Más allá del cauce lúdico y reflexivo que puede extraerse de una herramienta como la que ha supuesto el cine en su evolución durante el s. XX y lo que llevamos de s. XXI, ha ido adquiriendo un compromiso en la exploración de distintos mecanismos, entre los que encontramos principalmente la capacidad de la imagen como subversora, deconstructora y reformuladora de contextos a partir de los que dotar de un sentido específico distinto a aquello que percibimos. En los últimos años, cineastas como Bill Morrison (Decasia), Jem Cohen (Museum Hours) o György Pálfi (Final Cut) han sido capaces de encontrar tanto en estampas ajenas como en representaciones propias la forma de indagar en la concepción del arte como tal.

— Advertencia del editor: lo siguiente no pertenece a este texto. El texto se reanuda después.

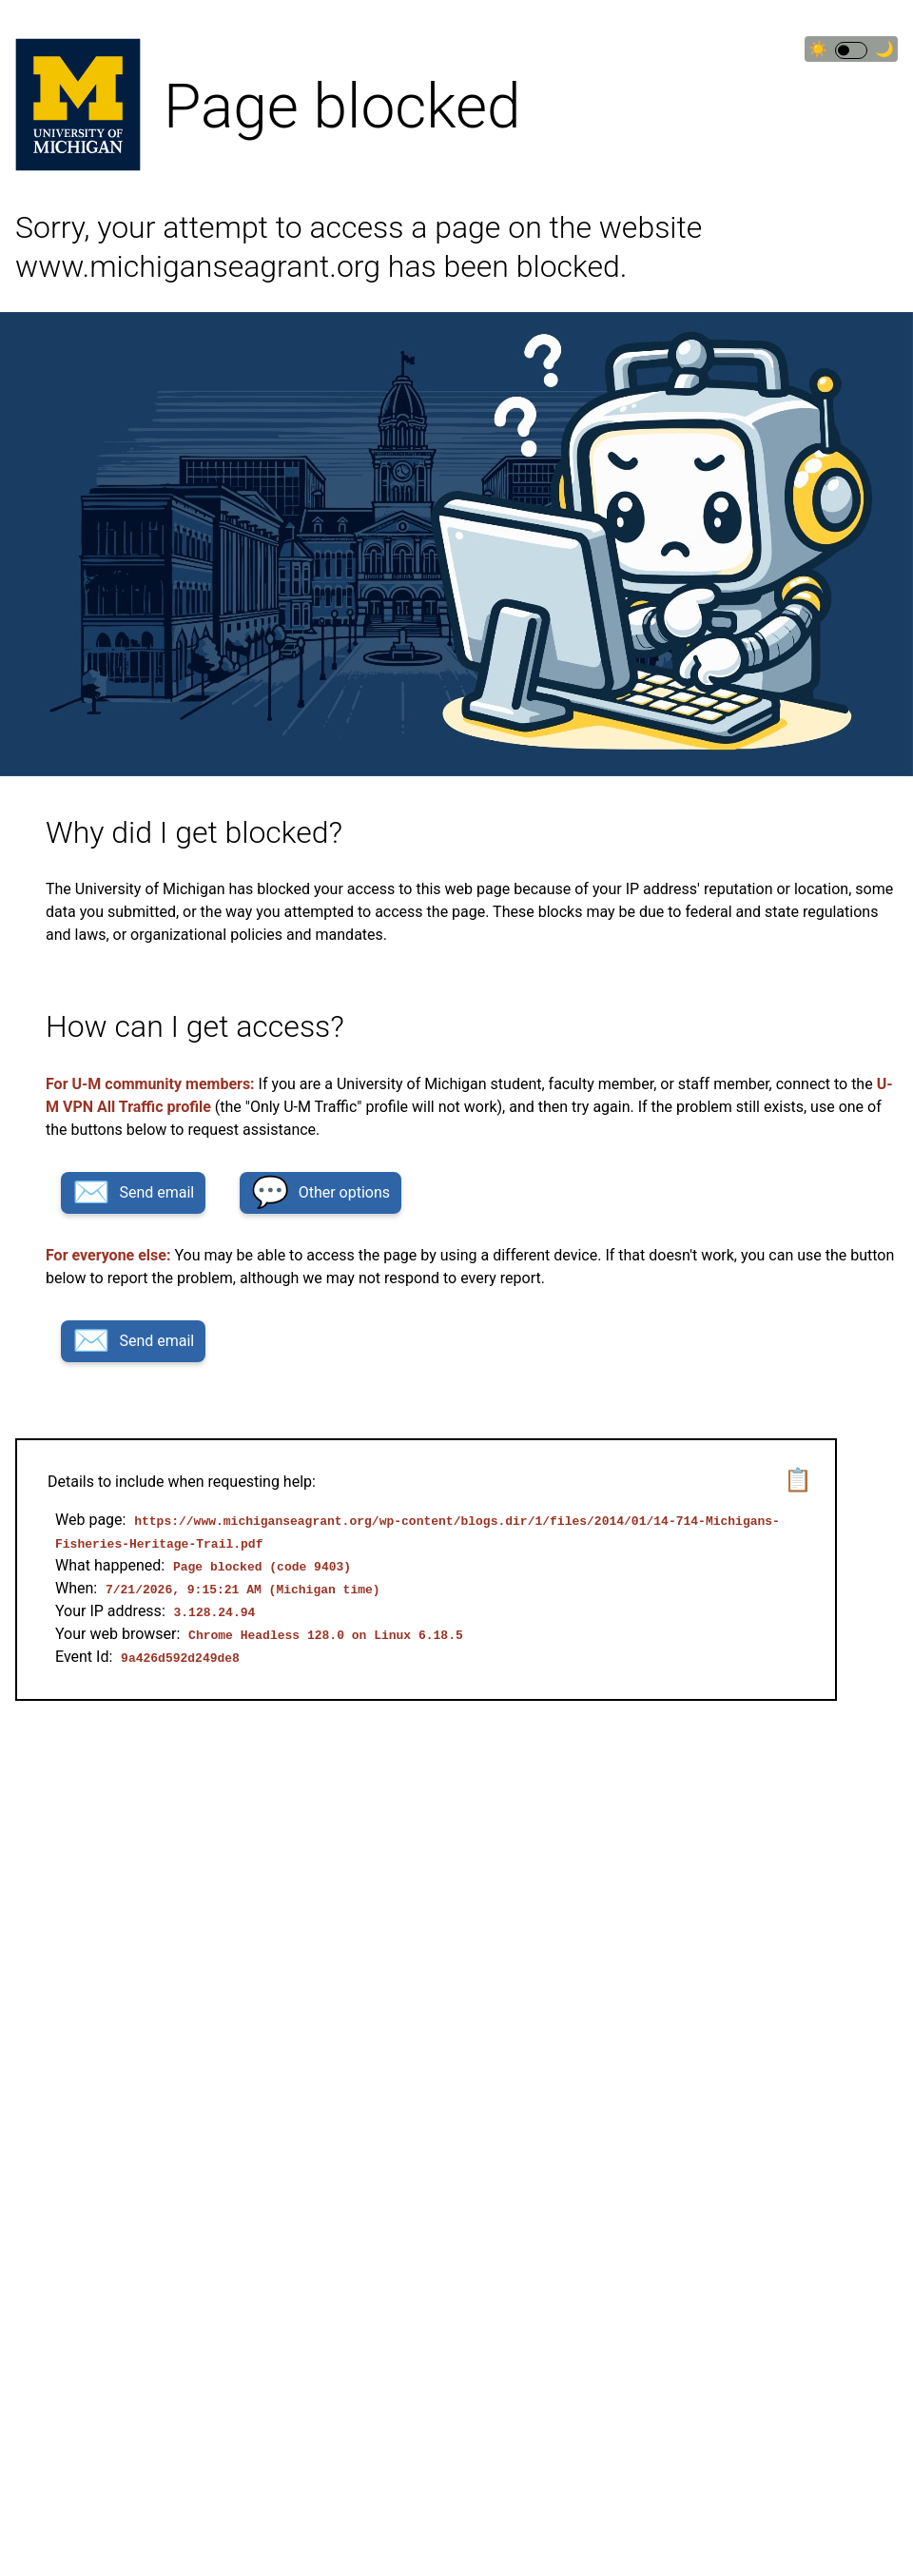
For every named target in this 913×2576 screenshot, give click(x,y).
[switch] (851, 50)
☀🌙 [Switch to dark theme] (851, 49)
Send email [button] (133, 1192)
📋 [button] (798, 1480)
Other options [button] (320, 1192)
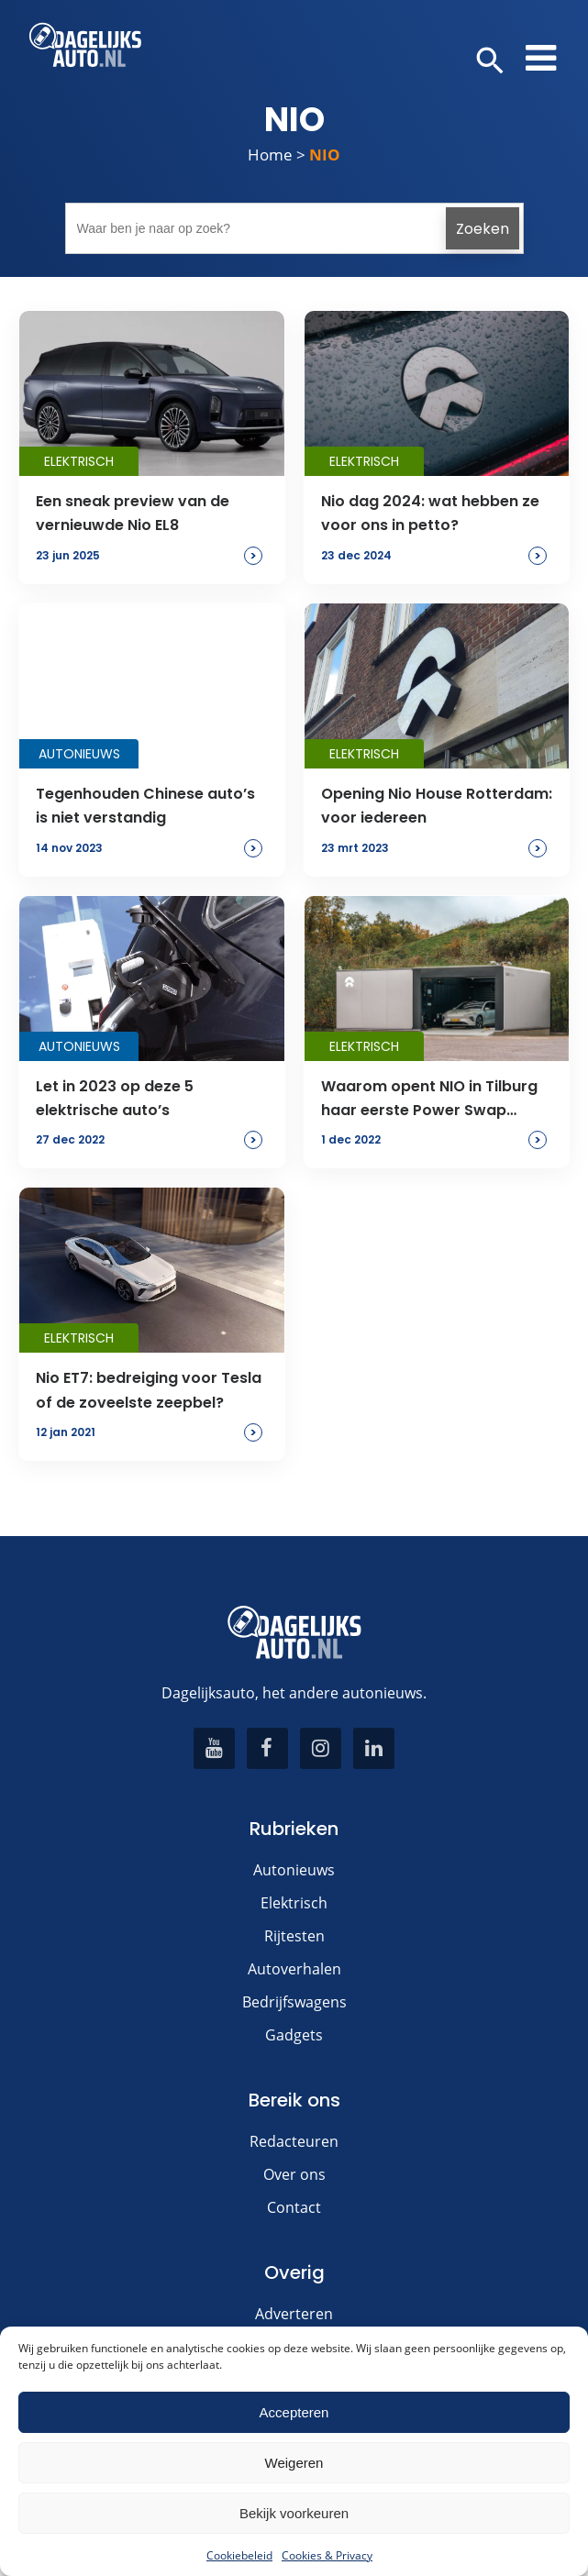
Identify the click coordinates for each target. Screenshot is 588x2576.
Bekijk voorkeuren (294, 2513)
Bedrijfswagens (294, 2002)
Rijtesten (294, 1936)
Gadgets (294, 2035)
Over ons (294, 2174)
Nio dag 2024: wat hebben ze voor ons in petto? (430, 513)
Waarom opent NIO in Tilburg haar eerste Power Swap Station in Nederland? (429, 1099)
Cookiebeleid (239, 2555)
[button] (490, 61)
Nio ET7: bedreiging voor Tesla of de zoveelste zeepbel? (148, 1389)
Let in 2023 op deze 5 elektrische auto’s (115, 1098)
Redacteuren (294, 2141)
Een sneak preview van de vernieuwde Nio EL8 (132, 513)
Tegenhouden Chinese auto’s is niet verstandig (145, 805)
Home (270, 154)
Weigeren (294, 2463)
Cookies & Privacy (327, 2555)
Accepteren (294, 2412)
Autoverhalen (294, 1969)
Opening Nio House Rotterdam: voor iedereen (436, 805)
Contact (294, 2207)
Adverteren (294, 2314)
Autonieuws (294, 1870)
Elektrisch (294, 1903)
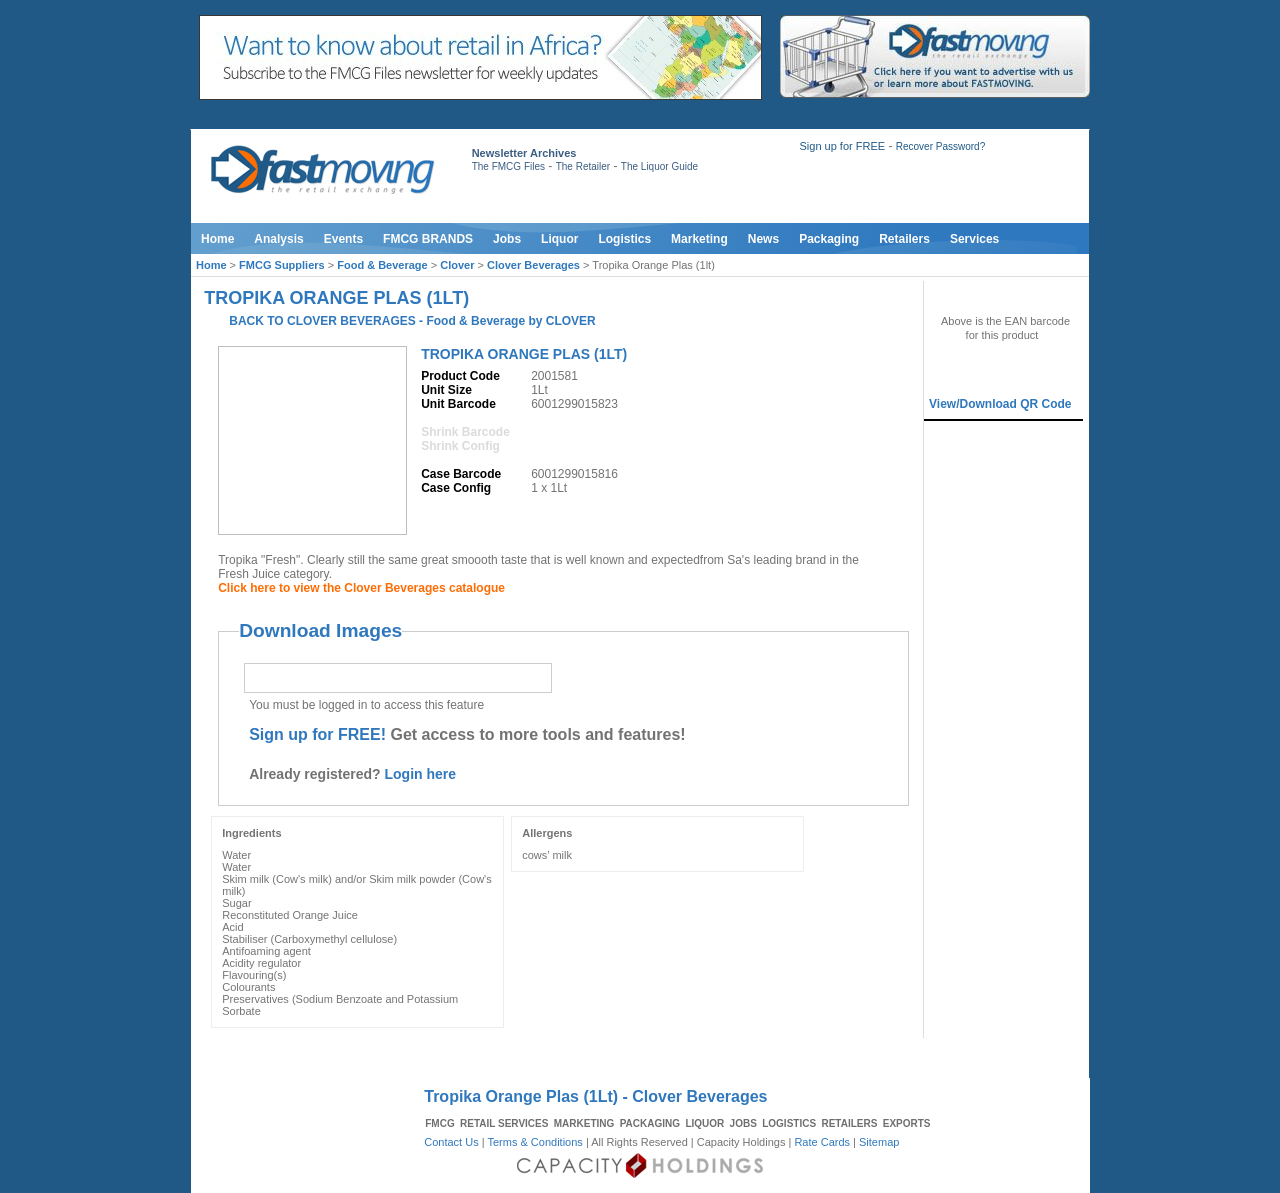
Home (217, 239)
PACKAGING (650, 1123)
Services (974, 239)
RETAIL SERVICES (504, 1123)
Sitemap (879, 1142)
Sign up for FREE (842, 146)
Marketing (699, 239)
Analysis (278, 239)
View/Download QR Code (1000, 404)
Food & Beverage (382, 265)
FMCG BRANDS (428, 239)
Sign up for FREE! (317, 734)
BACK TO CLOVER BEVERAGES (322, 321)
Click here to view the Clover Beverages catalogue (361, 588)
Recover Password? (940, 146)
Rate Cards (822, 1142)
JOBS (743, 1123)
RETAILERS (849, 1123)
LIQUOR (704, 1123)
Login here (421, 774)
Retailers (904, 239)
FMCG (439, 1123)
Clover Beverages (533, 265)
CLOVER (571, 321)
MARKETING (584, 1123)
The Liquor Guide (659, 166)
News (763, 239)
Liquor (559, 239)
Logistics (624, 239)
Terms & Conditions (534, 1142)
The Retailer (583, 166)
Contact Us (451, 1142)
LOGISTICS (789, 1123)
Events (343, 239)
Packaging (829, 239)
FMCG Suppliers (282, 265)
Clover (457, 265)
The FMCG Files (508, 166)
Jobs (507, 239)
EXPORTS (907, 1123)
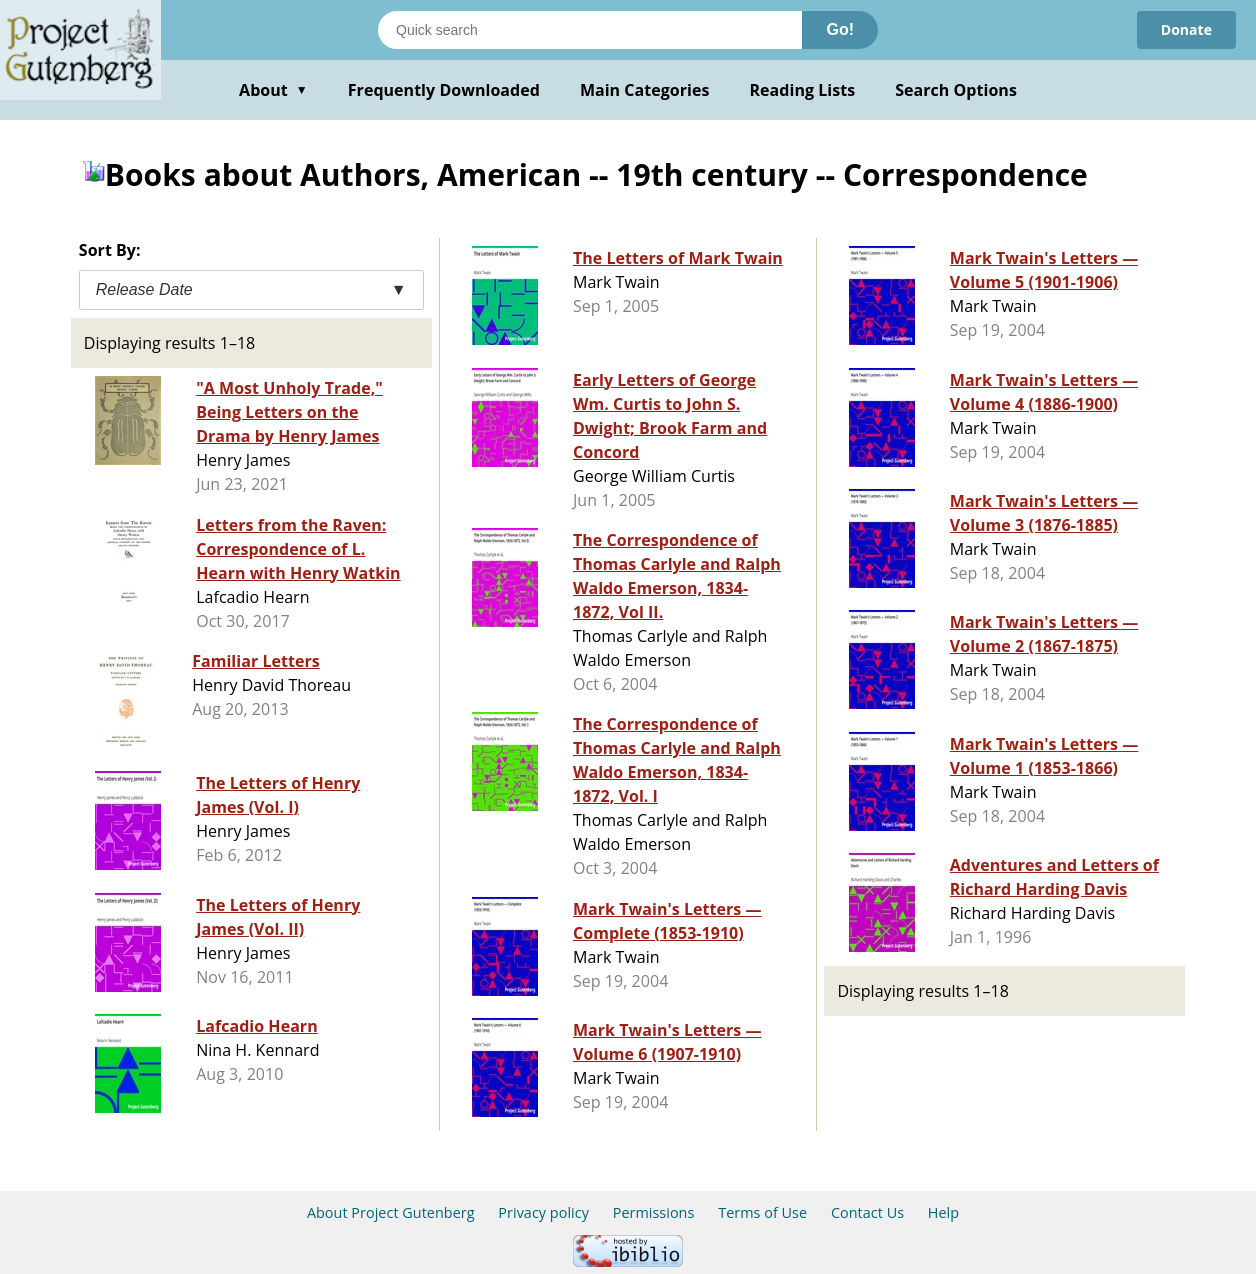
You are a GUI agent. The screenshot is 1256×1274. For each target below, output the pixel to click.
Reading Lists (803, 90)
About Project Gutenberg (391, 1212)
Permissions (654, 1212)
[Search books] (590, 30)
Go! (840, 29)
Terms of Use (762, 1212)
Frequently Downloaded (444, 90)
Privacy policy (543, 1212)
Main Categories (645, 90)
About (273, 90)
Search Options (956, 90)
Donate (1186, 29)
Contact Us (867, 1212)
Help (943, 1212)
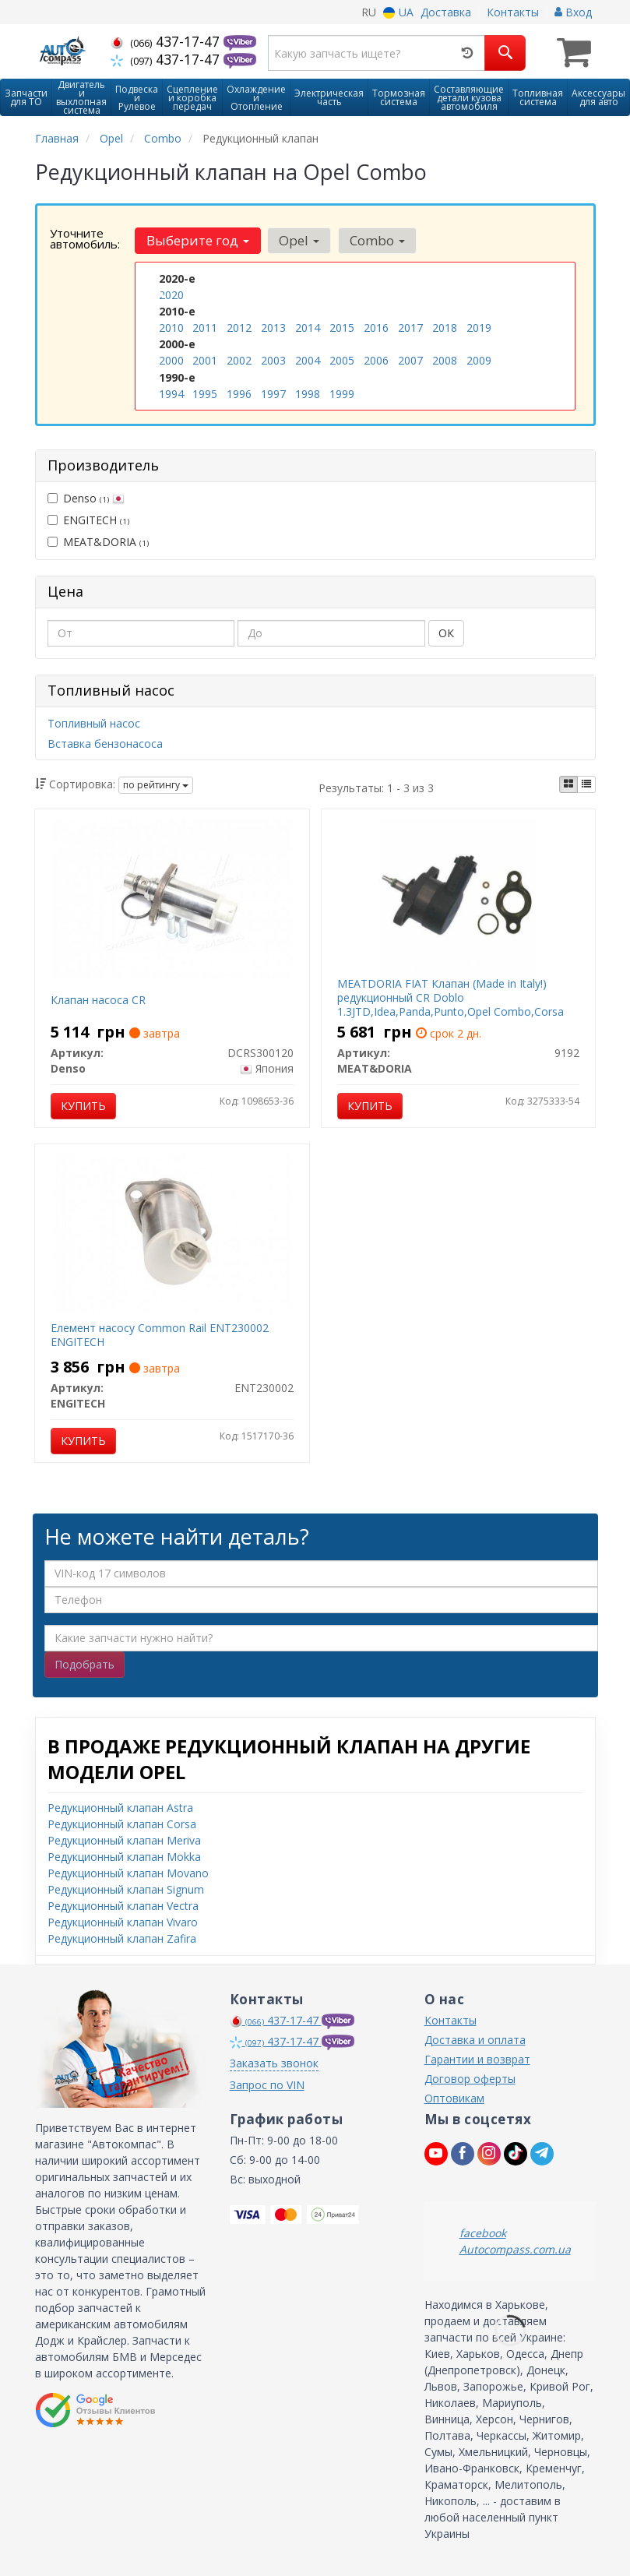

Es precisamente el nombre del autor de films como Hukkle el que cobra mayor sentido ante un film como The Green Fog, en especial a través de la introspección realizada en su Final Cut: Ladies and Gentlemen, donde el amor y la pasión por el arte cinematográfico cobraban vida en un collage compuesto por imágenes de películas ajenas que al mismo tiempo ponía en juicio el valor de las mismas por sí solas y exploraba otras vertientes en esa extraña expropiación del medio.
El nuevo trabajo de Guy Maddin se postula en un marco similar, pero con una connotación claramente distinta; y es que mientras Pálfi urdía un relato propio mediante esas estampas presentes en otras obras, el canadiense se centra en una suerte de relectura de Vertigo, el clásico que Alfred Hitchcock dirigiera a finales de los años 50. La concepción de ambas obras, pese a partir de puntos alejados uno del otro, no se siente tan extraña como uno pudiera presumir, pues por más que Maddin parta de un material original, el hecho de reconstruirlo acudiendo a referencias externas a esa Vertigo, no supone sino una revocación del sentido primero que tenían las imágenes del film de Hitchcock, exponiéndolas en un nuevo ámbito que desde la propia reedificación altera el tono del original. Una decisión que, no obstante, no se antoja resultado de la búsqueda mediante un material distinto, sino de la decisión consensuada por trastocar la intención primordial del autor británico —algo que se anuncia desde su título, The Green Fog, y queda reflejado con mayor fuerza en la secuencia a la que alude el título del film de Maddin— y pervertir con un sentido del humor personal la representación de un film ante el que el autor de The Forbidden Room se descubre involuntariamente: no hay posibilidad de reproducirlo si no es desvistiendo su significado.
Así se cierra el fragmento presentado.